The 1876 Report of the Commissioner of Education stated that West Virginia College had seven instructors, 31 preparatory students, four collegiate students, property valued at $15,000, and 574 volumes in its library. However, by 1880, West Virginia College was staffed by two instructors and had an enrollment of 38 students. Additionally, the institution's alumni comprised approximately 250 former students. The college consisted of a "substantial brick building", still valued at $15,000, and its library contained 600 volumes. The institution did not have an endowment.

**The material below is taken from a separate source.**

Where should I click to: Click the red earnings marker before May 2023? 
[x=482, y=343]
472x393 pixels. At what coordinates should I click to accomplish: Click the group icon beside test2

Colegrove resigned from the presidency on February 19, 1880, and was succeeded by O. G. Augier. By 1882, West Virginia College began publishing a monthly journal entitled the Graphic. Augier stepped down as president on August 9, 1882, and was followed by Howard N. Ogden, who served for one year. Ogden was then succeeded by Reverend W. E. Joliffe, who held the position until July 26, 1887. Following Joliffe, Reverend T. E. Peden took over as president. During this time, West Virginia College struggled to secure additional investments and experienced low enrollment. During the academic year of 1894-1895, Haywood Fleming served as acting president, after which the institution was no longer mentioned in official state reports and ceased operations. The final reported graduation at the college was held on May 17, 1894.

== Facility ==
West Virginia College's facilities consisted of a small two-story red brick building. During the construction of the building, the residents of Flemington made the bricks to save costs because ordering the bricks was too expensive. Following the school's closure in 1895, the West Virginia College building housed a normal school for six years before its transfer to Taylor County Schools ownership in 1901. In 1902, the building became one of the state's first district high schools. The building then served as Flemington High School until it was demolished in the 1950s.

== Legacy ==
In December 1868, the West Virginia Legislature renamed the Agricultural College of West Virginia in Morgantown to West Virginia University. This change was partly made to distinguish it from West Virginia College, the name of which caused confusion in mail distribution to the two institutions. West Virginia historian Charles Henry Ambler remarked of West Virginia College, "All told, the college department did not graduate more than two score students, but it maintained high standards and thus left worthy traditions." In 1982, the West Virginia Department of Culture and History erected a historical marker for West Virginia College at Flemington Elementary School on Simpson Road (West Virginia Secondary Route 13). The marker reads:
Opened on this site in 1865 by Free Will Baptists led by local resident Rev. F. J. Cather. Chartered by the legislature June 26, 1868. Rev. A. D. Williams became first president and served until 1870 when he resigned to become Supt. of Free Schools in W. Va. It functioned into the 1890's when reduced enrollments forced its closing. Building served Flemington High School until razed in 1950's.